By the way, RCJC charges inmates $1 per day (toward the $58/day that their incarceration costs). They could charge as much as $3 per day. If these charges aren’t paid, the inmate can’t have commissary accounts.

 

Contrary to Orange Is The New Black, women inmates have no nail polish and no makeup—though sometimes they use M&Ms, Kool-Aid, or iodine for the purpose.

 

LINGO: a click is a phone call; a lick is a theft; a canteen girlfriend is someone who’s into a relationship for the partner’s canteen account; riding the phone means monitoring it.

 

Technically, jail is for people awaiting trial or the outcome of an appeal, and for those serving sentences up to one year, while prison is for longer incarceration; in actuality, due to prison over-crowding, inmates are sometimes in jail up to three years.

 

Gambling and bullying are strictly forbidden, but they do happen. Ditto intimate relationships among inmates.

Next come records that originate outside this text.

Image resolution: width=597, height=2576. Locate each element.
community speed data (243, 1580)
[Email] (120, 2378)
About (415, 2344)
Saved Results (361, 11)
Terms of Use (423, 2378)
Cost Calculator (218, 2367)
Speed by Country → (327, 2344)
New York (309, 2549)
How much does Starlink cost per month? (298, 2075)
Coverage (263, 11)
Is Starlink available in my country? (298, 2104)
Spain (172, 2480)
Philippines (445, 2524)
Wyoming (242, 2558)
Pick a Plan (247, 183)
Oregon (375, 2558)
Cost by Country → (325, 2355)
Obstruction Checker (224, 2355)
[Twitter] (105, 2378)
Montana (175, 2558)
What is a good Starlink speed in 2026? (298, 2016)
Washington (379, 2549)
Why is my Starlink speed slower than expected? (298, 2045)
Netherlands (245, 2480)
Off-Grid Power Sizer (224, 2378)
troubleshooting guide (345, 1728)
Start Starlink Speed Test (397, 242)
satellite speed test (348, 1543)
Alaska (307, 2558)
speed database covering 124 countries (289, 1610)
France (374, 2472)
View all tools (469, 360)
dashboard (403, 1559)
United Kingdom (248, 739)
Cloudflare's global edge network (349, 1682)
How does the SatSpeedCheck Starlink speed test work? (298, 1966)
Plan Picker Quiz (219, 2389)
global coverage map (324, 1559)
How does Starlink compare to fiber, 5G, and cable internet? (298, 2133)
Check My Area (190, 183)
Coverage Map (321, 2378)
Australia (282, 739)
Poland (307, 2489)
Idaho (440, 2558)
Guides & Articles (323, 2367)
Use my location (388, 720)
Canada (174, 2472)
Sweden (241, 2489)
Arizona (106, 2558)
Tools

And there’s more: the distinction between public defenders and court-appointed attorneys. The gangs that “own” the phones in the general population. The nine arresting bodies that bring people to the RCJC. The total lack of privacy for phone calls or during visitations—and what people say or do anyway! Inmates and visitors who expose themselves. The girlfriend who calls and barks for fifteen minutes while her incarcerated boyfriend tends to his arousal.

 

Two things in particular that inmates said stuck with me.

  • Not all inmates are bad people; they’re people who made bad choices.
  • You aren’t your crime.
In short, there’s nothing like being there. Get thee to jail, pen and paper at hand! And be sure to appreciate the access. Thank you, RCJC! Special thanks to Sarah Scarbrough, who conducted the tour.